* _EXERCISE DIRECTIONS_: In the listing below, start your output at the line with "Where should I click to: Go" and end it after the line with "Task: Switch to the Channels tab", copying every line exactly.

* _EXTRACTED RECORDS_:
* * * * * * *

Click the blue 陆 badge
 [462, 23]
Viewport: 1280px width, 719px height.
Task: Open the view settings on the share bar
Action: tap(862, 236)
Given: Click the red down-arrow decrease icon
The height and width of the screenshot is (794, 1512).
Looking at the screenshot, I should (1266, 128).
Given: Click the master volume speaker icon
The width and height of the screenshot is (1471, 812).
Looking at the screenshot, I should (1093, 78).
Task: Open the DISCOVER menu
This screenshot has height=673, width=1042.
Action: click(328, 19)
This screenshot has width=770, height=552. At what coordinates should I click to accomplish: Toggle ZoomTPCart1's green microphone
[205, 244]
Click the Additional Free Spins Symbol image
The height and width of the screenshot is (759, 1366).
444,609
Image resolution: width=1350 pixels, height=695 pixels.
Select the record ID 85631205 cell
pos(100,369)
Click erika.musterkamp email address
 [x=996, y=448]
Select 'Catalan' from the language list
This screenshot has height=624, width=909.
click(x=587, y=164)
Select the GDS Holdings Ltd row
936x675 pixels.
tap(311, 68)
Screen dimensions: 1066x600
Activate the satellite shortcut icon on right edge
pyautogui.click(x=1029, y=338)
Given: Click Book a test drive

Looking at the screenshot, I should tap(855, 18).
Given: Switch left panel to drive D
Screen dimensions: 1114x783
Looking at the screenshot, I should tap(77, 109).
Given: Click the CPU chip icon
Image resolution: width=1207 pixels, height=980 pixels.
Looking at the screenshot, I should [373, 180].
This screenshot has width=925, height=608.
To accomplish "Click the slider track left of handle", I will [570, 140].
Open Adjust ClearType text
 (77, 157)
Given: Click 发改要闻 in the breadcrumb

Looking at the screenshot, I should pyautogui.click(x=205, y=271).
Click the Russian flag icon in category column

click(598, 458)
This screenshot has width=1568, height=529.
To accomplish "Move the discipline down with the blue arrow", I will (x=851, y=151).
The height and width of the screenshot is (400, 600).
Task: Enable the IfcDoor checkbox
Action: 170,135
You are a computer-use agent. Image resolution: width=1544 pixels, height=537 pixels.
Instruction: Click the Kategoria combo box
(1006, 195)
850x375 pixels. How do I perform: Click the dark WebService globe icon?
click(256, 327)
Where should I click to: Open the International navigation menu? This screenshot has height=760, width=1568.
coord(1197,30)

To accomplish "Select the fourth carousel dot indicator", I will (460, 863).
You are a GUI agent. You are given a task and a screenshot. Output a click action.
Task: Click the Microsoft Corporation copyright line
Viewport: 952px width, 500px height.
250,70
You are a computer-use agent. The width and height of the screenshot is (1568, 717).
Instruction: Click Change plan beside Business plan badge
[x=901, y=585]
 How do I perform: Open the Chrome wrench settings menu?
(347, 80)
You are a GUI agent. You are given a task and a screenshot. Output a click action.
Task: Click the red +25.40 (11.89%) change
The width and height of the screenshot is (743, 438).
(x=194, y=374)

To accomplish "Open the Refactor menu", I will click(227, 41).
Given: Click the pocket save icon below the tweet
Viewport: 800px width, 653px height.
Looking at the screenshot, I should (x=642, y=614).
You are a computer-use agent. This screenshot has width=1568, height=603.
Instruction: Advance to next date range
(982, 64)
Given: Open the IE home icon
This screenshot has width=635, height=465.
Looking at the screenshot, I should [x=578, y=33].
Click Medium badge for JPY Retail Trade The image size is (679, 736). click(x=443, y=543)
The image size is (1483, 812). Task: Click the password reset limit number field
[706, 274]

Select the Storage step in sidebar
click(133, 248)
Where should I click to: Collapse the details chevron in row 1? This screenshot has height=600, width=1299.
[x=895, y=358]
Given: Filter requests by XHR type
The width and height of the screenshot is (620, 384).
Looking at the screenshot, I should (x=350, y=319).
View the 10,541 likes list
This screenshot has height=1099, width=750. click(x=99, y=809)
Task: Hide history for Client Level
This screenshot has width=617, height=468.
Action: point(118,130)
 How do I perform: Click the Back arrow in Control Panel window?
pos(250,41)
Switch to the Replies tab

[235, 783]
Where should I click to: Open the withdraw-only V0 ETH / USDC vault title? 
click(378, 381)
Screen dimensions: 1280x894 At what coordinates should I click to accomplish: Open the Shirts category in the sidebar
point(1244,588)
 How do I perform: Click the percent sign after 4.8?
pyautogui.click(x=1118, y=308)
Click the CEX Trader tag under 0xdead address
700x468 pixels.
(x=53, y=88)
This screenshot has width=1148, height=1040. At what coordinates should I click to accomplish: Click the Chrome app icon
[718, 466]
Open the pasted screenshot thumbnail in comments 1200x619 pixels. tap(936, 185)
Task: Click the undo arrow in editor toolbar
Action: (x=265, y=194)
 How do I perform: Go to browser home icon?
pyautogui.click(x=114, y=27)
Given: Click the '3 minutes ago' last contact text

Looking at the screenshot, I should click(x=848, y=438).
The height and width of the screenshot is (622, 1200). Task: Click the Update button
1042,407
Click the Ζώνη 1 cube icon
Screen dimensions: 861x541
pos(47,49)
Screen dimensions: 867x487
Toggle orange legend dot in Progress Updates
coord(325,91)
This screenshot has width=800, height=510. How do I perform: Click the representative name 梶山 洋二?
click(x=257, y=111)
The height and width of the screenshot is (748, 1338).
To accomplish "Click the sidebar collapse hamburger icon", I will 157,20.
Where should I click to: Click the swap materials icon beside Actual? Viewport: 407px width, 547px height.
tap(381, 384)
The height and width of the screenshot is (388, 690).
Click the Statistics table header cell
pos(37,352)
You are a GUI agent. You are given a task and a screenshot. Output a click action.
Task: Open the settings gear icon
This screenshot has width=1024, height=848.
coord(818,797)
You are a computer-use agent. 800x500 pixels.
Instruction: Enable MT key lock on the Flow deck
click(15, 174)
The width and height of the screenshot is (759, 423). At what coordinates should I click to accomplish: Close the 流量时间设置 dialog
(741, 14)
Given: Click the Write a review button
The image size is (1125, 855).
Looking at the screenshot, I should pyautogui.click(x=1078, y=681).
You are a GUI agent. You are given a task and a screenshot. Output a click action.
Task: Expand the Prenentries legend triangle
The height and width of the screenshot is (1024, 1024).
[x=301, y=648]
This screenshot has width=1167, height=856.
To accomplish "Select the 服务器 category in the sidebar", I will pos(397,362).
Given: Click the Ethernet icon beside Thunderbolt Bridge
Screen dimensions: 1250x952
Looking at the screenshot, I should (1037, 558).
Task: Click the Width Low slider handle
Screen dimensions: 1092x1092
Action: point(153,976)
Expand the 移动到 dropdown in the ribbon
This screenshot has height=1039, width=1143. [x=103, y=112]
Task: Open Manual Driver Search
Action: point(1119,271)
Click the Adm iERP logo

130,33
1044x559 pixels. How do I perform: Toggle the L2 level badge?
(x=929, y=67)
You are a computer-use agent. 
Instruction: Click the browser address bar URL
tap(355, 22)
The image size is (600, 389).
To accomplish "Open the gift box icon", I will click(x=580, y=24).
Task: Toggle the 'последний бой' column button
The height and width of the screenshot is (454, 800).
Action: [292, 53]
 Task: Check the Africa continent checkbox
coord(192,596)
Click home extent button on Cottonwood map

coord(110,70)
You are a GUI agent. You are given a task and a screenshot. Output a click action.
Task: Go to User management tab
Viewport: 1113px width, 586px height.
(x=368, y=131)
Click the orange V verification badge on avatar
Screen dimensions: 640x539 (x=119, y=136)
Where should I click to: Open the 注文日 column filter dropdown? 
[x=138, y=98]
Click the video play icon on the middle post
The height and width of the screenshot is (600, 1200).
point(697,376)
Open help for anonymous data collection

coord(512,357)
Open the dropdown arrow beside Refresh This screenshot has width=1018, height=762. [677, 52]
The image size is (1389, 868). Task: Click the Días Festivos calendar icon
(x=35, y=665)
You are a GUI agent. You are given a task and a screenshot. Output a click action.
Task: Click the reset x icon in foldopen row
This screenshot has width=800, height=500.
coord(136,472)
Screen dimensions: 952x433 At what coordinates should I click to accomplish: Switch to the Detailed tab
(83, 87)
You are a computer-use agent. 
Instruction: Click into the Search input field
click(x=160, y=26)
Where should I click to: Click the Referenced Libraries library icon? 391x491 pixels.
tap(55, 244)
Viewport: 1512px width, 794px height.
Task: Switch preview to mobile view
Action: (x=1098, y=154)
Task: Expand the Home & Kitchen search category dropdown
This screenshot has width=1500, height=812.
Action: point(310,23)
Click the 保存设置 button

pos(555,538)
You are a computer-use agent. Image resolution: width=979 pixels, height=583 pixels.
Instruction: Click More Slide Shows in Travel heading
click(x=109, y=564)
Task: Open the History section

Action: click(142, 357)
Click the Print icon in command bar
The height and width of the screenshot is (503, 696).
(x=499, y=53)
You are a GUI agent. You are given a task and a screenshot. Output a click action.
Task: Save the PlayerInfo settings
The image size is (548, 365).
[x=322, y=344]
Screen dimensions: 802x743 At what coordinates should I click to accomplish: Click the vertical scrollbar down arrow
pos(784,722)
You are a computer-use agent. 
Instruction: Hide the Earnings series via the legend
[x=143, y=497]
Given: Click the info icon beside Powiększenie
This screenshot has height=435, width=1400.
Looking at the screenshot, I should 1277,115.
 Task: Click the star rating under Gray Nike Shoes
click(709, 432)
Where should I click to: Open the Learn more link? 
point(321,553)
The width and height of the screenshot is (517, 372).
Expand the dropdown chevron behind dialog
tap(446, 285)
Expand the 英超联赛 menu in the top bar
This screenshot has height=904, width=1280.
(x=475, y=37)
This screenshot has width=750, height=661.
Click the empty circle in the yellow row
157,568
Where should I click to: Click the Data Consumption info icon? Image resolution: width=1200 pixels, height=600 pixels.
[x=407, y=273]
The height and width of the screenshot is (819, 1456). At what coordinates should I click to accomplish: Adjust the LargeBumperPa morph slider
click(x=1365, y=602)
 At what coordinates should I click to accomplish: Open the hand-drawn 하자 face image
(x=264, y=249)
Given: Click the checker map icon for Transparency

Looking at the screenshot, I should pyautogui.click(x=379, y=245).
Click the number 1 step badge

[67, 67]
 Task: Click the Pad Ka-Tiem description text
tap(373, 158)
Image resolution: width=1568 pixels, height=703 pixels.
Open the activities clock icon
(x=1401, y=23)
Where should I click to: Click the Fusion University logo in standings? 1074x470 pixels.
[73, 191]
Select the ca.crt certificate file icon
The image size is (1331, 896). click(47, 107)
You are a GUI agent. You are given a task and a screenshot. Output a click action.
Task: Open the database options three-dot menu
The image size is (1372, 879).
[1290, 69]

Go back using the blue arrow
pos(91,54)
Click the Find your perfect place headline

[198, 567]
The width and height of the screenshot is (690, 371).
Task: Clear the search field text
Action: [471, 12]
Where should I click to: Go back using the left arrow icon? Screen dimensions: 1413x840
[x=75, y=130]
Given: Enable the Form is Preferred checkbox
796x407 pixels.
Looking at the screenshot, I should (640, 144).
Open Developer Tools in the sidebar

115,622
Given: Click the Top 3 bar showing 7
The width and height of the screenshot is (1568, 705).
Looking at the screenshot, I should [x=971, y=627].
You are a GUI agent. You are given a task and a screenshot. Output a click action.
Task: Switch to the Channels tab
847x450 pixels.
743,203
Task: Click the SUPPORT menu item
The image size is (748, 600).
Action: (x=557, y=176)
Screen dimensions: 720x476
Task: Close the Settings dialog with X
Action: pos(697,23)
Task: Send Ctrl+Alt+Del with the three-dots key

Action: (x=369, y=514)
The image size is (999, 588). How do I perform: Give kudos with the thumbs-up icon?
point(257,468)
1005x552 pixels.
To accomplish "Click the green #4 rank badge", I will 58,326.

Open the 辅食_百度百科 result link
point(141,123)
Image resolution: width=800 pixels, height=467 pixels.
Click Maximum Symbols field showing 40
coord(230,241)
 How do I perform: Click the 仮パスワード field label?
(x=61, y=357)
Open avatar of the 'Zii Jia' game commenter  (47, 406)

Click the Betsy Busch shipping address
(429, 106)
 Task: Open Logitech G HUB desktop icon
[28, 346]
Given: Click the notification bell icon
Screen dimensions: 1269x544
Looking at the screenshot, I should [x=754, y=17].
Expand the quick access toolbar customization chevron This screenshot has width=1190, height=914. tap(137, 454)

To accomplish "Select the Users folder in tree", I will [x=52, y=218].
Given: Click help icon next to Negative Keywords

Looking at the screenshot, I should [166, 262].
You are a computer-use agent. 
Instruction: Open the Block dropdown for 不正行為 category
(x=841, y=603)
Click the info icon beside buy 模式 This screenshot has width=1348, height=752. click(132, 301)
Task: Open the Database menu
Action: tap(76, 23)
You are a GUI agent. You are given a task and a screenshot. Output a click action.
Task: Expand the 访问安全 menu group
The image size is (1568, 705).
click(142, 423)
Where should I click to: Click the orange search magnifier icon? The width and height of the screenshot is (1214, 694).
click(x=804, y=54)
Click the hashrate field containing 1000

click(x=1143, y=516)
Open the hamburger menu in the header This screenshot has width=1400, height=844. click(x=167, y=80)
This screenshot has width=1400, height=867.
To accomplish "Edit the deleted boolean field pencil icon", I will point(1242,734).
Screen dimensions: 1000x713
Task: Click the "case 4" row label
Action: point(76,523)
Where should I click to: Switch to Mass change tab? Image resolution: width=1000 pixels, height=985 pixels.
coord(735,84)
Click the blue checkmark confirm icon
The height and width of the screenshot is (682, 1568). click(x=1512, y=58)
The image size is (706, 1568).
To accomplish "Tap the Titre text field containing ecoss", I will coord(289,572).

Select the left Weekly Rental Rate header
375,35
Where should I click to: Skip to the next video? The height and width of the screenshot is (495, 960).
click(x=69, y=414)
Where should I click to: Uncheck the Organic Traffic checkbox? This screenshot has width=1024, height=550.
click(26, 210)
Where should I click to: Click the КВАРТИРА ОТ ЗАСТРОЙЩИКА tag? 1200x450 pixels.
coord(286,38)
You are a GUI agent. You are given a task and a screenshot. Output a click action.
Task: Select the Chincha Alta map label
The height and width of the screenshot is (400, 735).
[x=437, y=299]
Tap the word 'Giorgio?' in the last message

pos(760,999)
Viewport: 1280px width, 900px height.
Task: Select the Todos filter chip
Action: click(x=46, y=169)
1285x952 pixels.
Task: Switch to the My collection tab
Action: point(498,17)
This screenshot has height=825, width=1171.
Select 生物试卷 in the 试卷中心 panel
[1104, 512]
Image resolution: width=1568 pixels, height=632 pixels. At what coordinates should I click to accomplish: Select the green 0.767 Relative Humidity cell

* * * * * * *

* _COMPLETED TASK_:
Where should I click to: Go back using the left arrow icon? Screen dimensions: 1413x840
[x=75, y=130]
Given: Enable the Form is Preferred checkbox
796x407 pixels.
Looking at the screenshot, I should (640, 144).
Open Developer Tools in the sidebar

115,622
Given: Click the Top 3 bar showing 7
The width and height of the screenshot is (1568, 705).
Looking at the screenshot, I should [x=971, y=627].
You are a GUI agent. You are given a task and a screenshot. Output a click action.
Task: Switch to the Channels tab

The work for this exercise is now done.